Lana and her sister Elina Kazan Rutan, started out by organizing a collective Armenian children’s play date with toys and pizza in June 2008. Then, they transformed the annual summer picnic of the Armenian Society by including a celebration of the water festival of Vartavar oriented towards children. Over the next two years, they organized children’s Halloween parties, and aided the Society’s Ladies Auxiliary in the organization of the annual Armenian Christmas party. Although they are not going to have a Halloween party this year in order to avoid competition with the children’s party that Holy Martyrs Armenian Day School in Bayside is organizing, they will continue to host an Armenian Christmas party in early January. Lana and Elina’s father, Albert Kazangian, supports these events financially along with his daughters, and at the Vartavar celebration sponsored the music in memory of his wife. The two sisters contribute financially to the events they organize, and even their daughters help out in various ways.

Gourgen Grigorian, chairman and treasurer of the board of trustees of the Armenian Society, and Rubik Babaian, vice chairman, exclaimed that as their goal was to bring together Armenian children and youth, they were extremely happy with the event. Babaian declared, “We want this beautiful building to be used, and people to take it over and make it work for new generations of Armenians.” Grigorian added that “we don’t belong to any political party or group, but just want to work with all Armenians.”

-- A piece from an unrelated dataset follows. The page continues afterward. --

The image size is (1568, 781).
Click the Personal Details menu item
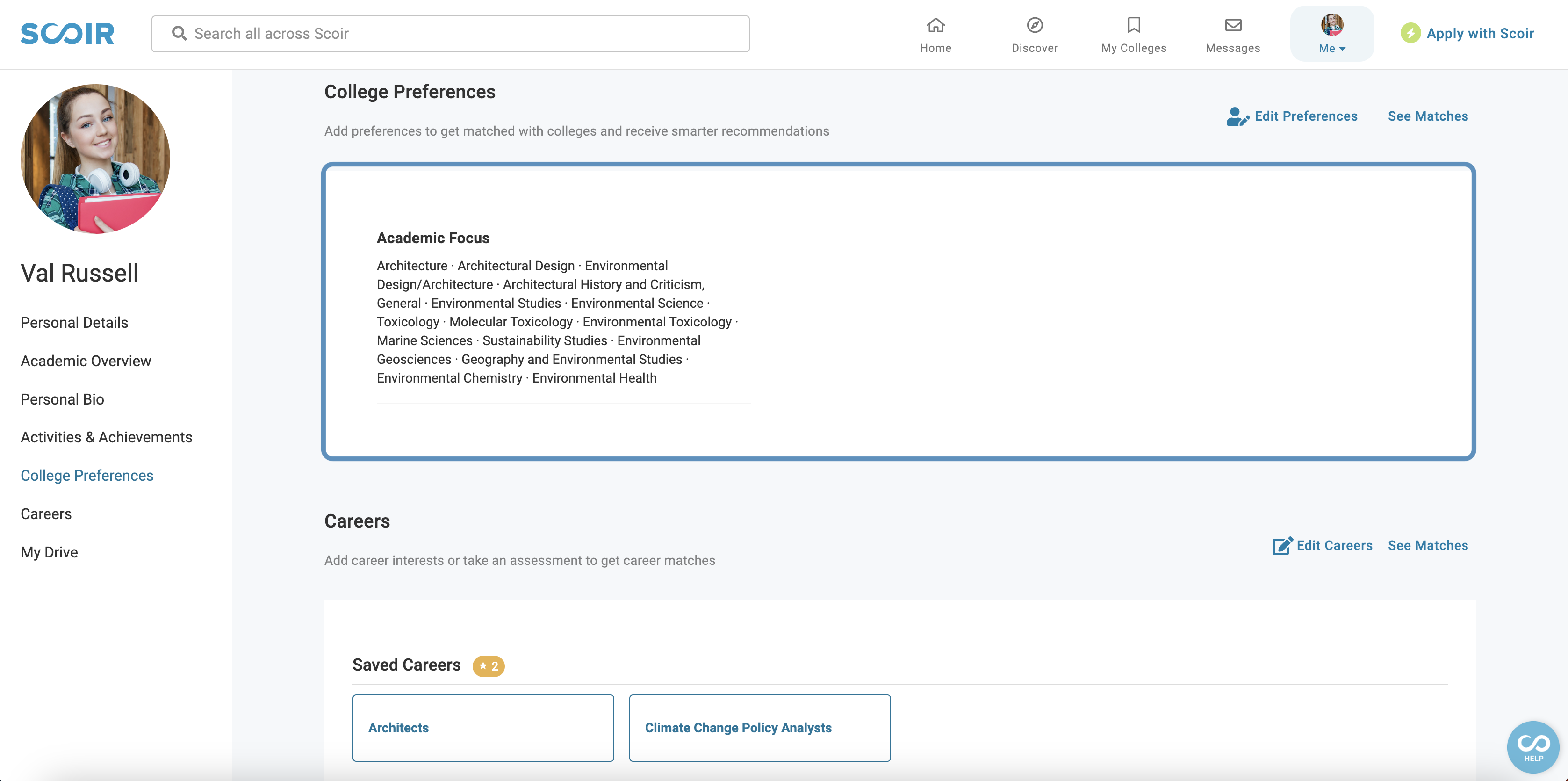[x=74, y=322]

The building has a kitchen, classrooms and halls. The Haruthunian, Acopian and Galstian Halls are available for community events, as well as weddings, children’s birthday parties and other family celebrations for as many as 150 to 200 people. The proceeds from such events are used to pay off the mortgage for the center.

The Armenian Society at present has approximately 170 members at present, mostly from the Queens area. There is a board of trustees and a directing board, each with nine members.

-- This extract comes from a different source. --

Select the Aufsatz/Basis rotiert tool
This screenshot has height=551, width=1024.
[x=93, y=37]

Its ongoing successful activities include weekly Friday night shish kebab dinners that are occasions for families and friends to meet socially, New Year’s Eve parties with around 200 people, various holiday events, concerts, lectures, dances and trips to Atlantic City.

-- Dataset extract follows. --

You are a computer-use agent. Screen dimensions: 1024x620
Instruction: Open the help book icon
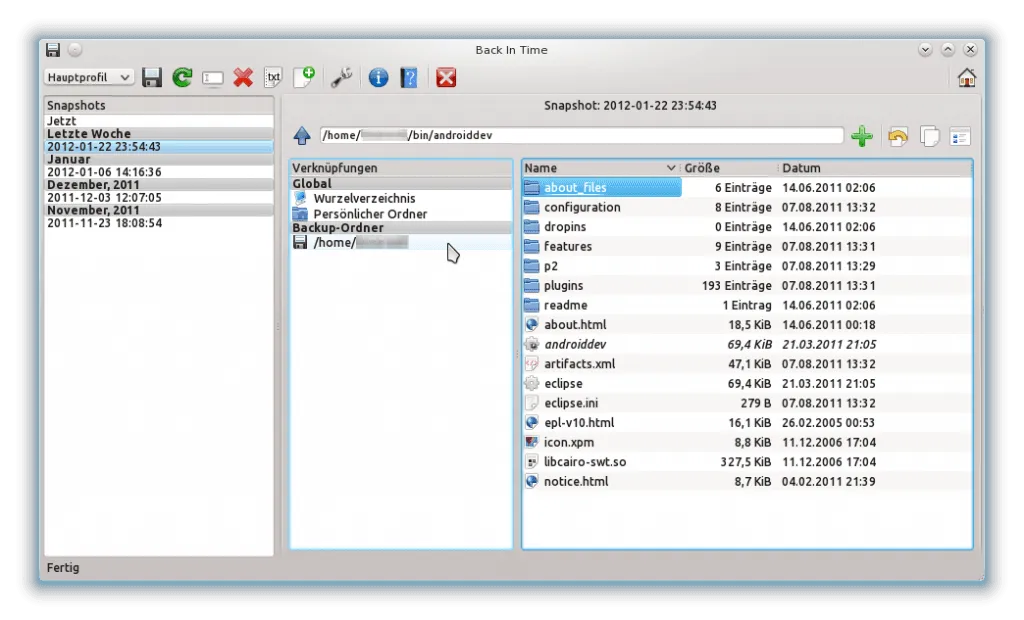(x=408, y=78)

Among other new efforts to attract the youth, the Armenian Society is sponsoring the formation of a soccer training group called Hye Soccer Academy for children aged 6 to 15 with experienced coaches.

The Armenian Society was founded in 1948 as the Iranian-Armenian Society of New York, and eventually bought a building in Jackson Heights, Queens. It constructed the present center in Little Neck in 1992. While the board of trustees consists of Iranian-Armenians living in the New York region, members of any background are eligible to serve on the board of directors or executive board, which is the body that organizes the Society’s activities. The latter board today is chaired by Rita Tatevossian with Shahen Minassian as vice-chair. The Armenian Society has a long history of organizing social and cultural events, and used to sponsor a choir conducted by Raffi Svadjian.

The Society is seeking more volunteers for the Playdate series, as well as in organizing other types of events. Since most parents already have most of their schedules occupied with the needs of their own children, non-parents who enjoy children are welcome as volunteers for the Playdate activities. They want to expand the range of activities available, and have other types of events for older children.